- **Text excerpt**
BEGIN
If there has been a major change to piranha, it's possible the environment will need to be updated as follows:
- Change directory to the piranha repository:
cd piranha
- Pull the latest changes from GitHub:
git pull
- Ensure you're in the piranha environment:
conda activate piranha
- Update the environment:
mamba env update -f environment.yml
Piranha is also available now on bioconda and can be installed with
mamba install -c bioconda piranha-polio
Note: we recommend using piranha in the conda environment specified in the environment.yml file as per the instructions above. If you can't use conda for some reason, dependency details can be found in the environment.yml file.
piranha -i <demultiplexed read directory> -b <path/to/barcodes.csv>
At a minimum, two columns- one for barcode information and one with the name you'd like your sample to be called. This is also where you can flag which samples are negative or positive controls. Barcode and sample names should be unique and sample names shouldn't contain spaces or special characters. This is because the sample name will get incorporated into the output consensus fasta header and spaces in a fasta header disrupt the sequence ID.
END
- **Work order**
Write a continuation of the piranha setup and usage instructions, starting after their last sentence. None of the material is needed for these tasks.

- **Exercise data**
BEGIN
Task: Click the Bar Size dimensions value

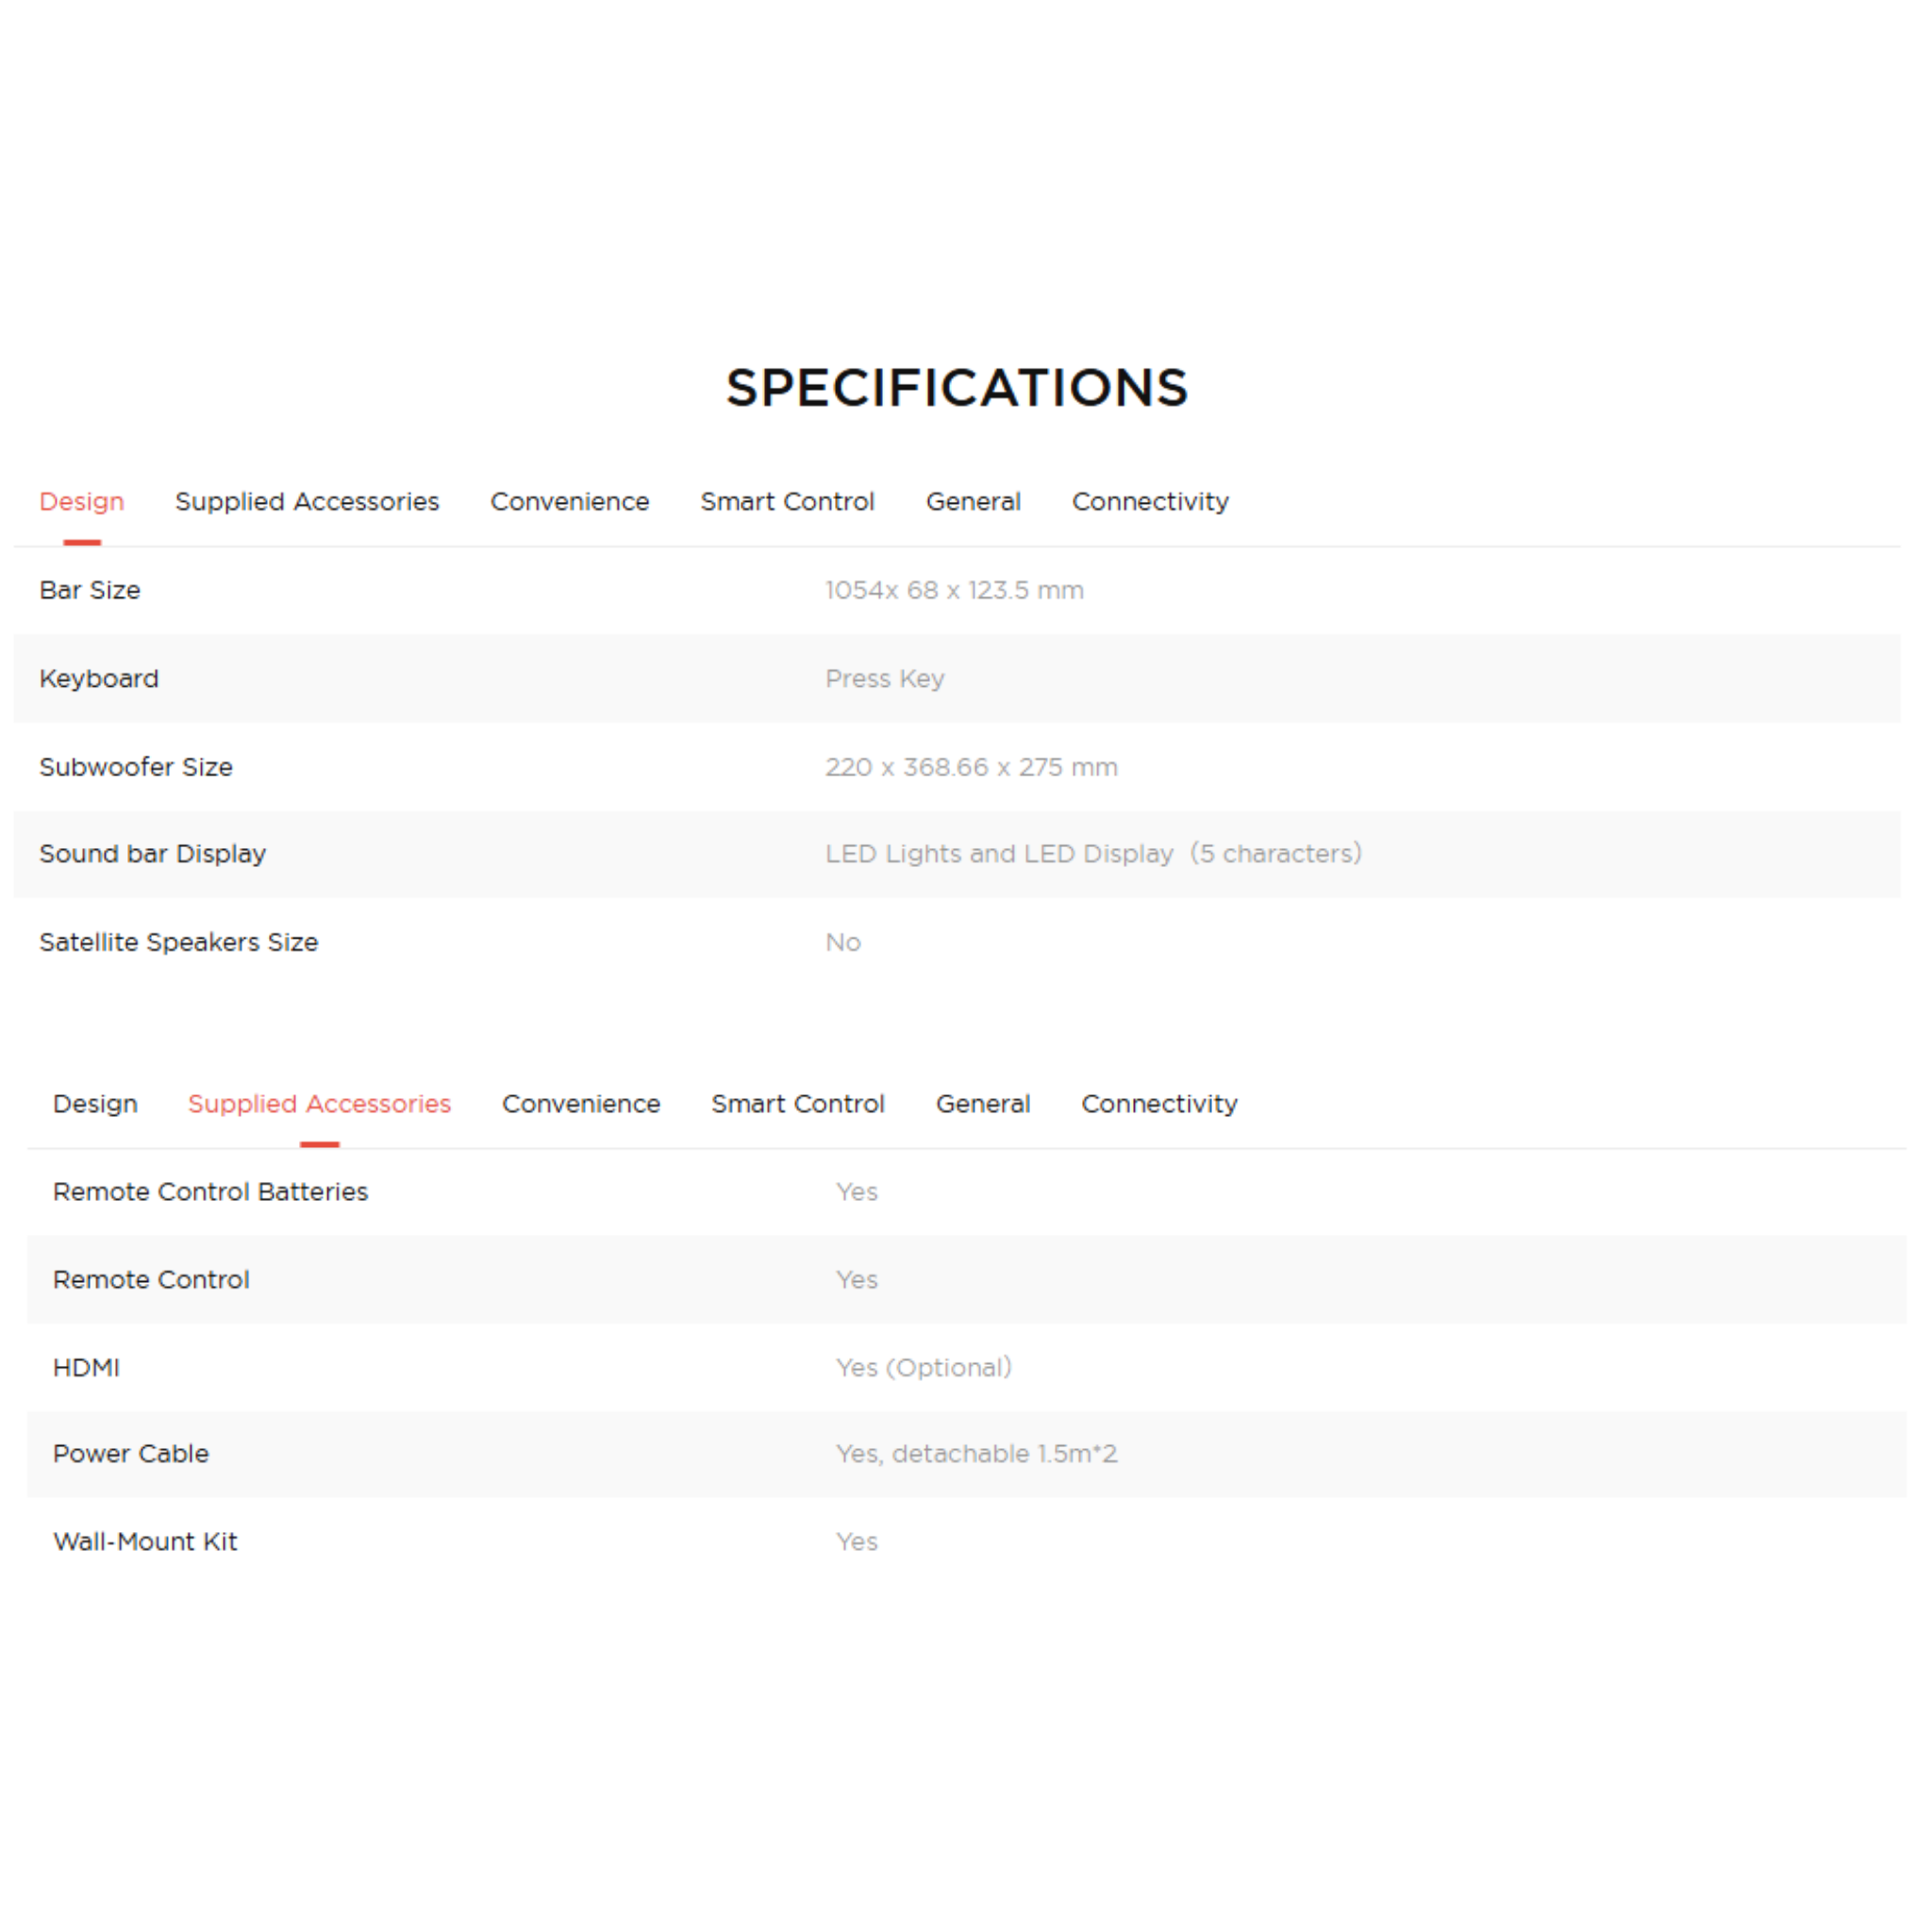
END
- **Response area**
barcode,sample
barcode01,EDI001
barcode02,EDI002
barcode03,EDI003
barcode04,negative
barcode05,positive
You can also include additional information in your barcode.csv. If you include a date
column or an EPID
column they'll automatically be included in the fasta header output too. Dates should always be in ISO format (YYYY-MM-DD) for metadata best practice. Piranha has a flag --all-metadata-to-header
that will take any metadata fields in your barcodes.csv and append them to the final output file (separated by a |
pipe symbol). Be aware any odd characters or spaces in these fields will also get added to the fasta header and can interfere with downstream phylogenetics you might want to run (e.g. :
,;
) can cause issues with some tree-building or reading software).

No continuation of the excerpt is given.